● TASK DESCRIPTION
Report every line of the entries below that contains the word "Open", copying each such line in full.

######

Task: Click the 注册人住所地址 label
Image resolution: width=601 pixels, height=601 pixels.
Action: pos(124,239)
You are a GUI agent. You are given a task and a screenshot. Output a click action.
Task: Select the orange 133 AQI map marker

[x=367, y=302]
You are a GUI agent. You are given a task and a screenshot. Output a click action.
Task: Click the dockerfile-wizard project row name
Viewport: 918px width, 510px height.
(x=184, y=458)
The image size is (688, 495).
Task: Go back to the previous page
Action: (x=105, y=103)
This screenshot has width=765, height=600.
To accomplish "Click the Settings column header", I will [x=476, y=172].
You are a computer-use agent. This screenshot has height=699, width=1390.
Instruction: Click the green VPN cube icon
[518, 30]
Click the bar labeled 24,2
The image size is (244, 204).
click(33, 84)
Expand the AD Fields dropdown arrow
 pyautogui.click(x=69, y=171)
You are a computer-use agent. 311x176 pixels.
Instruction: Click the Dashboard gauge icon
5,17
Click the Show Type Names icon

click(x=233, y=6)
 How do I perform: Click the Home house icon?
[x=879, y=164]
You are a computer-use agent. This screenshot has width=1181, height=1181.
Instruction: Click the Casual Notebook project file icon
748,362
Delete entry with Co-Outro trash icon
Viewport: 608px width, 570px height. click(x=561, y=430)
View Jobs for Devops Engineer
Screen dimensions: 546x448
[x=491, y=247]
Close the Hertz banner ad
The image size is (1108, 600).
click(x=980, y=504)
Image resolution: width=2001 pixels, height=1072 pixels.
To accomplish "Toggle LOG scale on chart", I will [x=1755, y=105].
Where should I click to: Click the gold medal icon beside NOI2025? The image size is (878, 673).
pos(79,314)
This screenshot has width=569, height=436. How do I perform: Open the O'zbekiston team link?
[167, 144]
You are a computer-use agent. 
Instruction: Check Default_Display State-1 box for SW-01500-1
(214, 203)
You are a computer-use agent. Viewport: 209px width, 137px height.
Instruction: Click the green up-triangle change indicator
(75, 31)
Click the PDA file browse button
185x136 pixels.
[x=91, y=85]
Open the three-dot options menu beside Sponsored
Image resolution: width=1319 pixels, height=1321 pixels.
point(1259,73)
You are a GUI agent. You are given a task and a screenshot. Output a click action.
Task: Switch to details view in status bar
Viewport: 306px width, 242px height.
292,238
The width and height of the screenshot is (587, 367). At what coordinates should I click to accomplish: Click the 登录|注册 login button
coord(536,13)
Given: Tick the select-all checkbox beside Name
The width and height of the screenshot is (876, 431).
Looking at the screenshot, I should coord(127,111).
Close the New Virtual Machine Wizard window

######

● RESULT
This screenshot has width=569, height=436. How do I perform: Open the O'zbekiston team link?
Open the three-dot options menu beside Sponsored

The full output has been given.